[Opening Material for the task section]

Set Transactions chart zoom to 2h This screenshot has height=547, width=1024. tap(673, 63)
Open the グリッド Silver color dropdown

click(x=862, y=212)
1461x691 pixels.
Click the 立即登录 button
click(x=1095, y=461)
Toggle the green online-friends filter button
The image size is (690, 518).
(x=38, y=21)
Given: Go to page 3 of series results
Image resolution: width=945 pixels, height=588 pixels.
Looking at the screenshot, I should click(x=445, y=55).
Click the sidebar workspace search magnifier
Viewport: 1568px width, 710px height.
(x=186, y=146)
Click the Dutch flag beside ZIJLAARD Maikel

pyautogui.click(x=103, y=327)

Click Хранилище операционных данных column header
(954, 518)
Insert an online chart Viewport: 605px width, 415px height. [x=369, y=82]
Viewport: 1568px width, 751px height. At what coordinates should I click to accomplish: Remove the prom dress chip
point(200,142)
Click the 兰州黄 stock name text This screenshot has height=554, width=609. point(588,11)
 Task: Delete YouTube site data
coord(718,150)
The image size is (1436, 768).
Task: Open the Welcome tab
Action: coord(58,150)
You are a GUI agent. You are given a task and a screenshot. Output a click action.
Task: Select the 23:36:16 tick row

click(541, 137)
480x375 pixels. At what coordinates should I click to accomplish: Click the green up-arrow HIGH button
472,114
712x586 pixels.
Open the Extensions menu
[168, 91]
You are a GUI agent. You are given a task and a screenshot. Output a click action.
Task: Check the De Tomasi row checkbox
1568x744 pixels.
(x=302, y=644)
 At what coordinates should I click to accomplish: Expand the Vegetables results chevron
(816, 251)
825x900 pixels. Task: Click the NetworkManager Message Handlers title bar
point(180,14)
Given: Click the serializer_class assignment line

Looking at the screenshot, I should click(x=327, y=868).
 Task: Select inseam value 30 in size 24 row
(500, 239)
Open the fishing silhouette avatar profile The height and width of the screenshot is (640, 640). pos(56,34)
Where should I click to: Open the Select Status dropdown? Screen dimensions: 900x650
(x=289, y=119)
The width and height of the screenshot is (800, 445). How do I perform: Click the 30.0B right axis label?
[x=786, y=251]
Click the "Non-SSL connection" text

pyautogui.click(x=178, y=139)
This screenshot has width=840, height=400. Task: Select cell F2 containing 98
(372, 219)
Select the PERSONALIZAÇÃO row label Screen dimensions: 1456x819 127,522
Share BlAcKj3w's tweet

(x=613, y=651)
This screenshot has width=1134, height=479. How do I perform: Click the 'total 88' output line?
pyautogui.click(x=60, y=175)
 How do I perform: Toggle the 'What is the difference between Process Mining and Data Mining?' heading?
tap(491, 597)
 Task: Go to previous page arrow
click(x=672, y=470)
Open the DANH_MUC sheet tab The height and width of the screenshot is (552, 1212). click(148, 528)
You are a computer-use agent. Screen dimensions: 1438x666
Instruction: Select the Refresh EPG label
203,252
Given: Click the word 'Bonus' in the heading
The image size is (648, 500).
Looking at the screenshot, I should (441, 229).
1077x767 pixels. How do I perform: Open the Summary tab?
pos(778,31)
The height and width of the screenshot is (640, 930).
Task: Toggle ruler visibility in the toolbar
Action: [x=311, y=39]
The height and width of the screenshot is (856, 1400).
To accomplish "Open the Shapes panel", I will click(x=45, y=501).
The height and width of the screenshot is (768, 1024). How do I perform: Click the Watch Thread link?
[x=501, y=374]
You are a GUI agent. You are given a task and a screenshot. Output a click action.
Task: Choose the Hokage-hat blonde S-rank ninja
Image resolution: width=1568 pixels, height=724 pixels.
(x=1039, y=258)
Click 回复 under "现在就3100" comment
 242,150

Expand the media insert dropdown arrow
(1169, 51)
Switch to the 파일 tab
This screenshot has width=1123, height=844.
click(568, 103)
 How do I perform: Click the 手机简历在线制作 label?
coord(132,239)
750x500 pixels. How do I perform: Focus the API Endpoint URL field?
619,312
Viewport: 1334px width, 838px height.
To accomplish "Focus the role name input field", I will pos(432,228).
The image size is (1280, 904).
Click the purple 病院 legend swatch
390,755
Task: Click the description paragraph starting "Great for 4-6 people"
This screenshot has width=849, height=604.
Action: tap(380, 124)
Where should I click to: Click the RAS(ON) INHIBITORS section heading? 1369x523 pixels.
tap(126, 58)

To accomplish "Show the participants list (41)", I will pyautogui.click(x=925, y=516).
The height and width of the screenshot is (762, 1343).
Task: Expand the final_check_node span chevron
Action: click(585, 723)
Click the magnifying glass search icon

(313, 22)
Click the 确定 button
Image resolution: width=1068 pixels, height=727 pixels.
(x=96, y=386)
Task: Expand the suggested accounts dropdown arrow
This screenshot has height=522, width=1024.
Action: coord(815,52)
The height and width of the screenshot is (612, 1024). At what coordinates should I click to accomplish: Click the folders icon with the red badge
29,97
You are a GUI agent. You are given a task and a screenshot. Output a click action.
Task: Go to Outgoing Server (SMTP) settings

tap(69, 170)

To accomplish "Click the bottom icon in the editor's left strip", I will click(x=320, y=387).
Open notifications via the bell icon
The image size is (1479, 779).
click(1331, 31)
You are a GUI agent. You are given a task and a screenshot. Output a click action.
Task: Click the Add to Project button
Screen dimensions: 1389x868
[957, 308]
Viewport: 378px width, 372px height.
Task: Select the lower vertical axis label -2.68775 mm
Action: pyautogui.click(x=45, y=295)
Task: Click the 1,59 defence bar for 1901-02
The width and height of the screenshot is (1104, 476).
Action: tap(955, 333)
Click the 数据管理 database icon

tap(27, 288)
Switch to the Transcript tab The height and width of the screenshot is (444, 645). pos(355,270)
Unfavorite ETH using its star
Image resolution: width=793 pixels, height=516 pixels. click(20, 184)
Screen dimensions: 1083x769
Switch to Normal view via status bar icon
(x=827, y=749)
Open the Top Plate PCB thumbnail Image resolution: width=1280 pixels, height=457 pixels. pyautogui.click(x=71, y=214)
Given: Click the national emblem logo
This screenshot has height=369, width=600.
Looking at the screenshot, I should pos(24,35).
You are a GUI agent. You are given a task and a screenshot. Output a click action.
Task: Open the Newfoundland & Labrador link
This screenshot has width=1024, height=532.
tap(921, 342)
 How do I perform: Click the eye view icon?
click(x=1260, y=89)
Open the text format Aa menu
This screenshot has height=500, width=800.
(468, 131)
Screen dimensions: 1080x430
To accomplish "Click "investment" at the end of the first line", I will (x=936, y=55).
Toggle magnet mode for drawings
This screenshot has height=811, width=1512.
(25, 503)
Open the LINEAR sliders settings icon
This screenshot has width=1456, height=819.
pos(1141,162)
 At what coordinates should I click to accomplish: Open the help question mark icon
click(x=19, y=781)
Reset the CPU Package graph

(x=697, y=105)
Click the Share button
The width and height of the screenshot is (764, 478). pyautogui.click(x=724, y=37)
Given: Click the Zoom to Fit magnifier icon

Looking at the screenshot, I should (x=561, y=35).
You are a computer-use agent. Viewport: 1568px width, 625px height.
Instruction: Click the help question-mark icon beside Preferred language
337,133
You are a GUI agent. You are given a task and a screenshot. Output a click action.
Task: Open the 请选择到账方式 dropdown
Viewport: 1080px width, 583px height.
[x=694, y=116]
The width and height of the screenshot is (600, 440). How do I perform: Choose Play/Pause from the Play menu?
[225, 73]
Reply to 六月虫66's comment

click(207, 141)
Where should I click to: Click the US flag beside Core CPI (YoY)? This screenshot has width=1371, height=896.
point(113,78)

[Closing Material for the task section]

» How to complete this task: Working from the data above, extract solely the lines from the one containing "Unfavorite ETH using its star" through the one containing "Screen dimensions: 1080x430", exactly as they appear, both included.

» Exercise response:
Unfavorite ETH using its star
Image resolution: width=793 pixels, height=516 pixels. click(20, 184)
Screen dimensions: 1083x769
Switch to Normal view via status bar icon
(x=827, y=749)
Open the Top Plate PCB thumbnail Image resolution: width=1280 pixels, height=457 pixels. pyautogui.click(x=71, y=214)
Given: Click the national emblem logo
This screenshot has height=369, width=600.
Looking at the screenshot, I should pos(24,35).
You are a GUI agent. You are given a task and a screenshot. Output a click action.
Task: Open the Newfoundland & Labrador link
This screenshot has width=1024, height=532.
tap(921, 342)
 How do I perform: Click the eye view icon?
click(x=1260, y=89)
Open the text format Aa menu
This screenshot has height=500, width=800.
(468, 131)
Screen dimensions: 1080x430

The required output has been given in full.